EXCERPTED RECORDS
------------------------------------------------------------

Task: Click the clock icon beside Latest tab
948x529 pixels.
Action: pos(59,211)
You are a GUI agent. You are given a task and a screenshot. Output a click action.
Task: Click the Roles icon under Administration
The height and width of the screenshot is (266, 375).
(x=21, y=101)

------------------------------------------------------------

PROBLEM DETAILS
Rewrite every line of the listing above, keeping the requests as they are, but multiply each coordinate in the answers by 2.35 and round the result to a whole number, rounding halves up.

RESULT OF THE EXERCISE
Task: Click the clock icon beside Latest tab
948x529 pixels.
Action: pos(139,496)
You are a GUI agent. You are given a task and a screenshot. Output a click action.
Task: Click the Roles icon under Administration
The height and width of the screenshot is (266, 375).
(x=49, y=237)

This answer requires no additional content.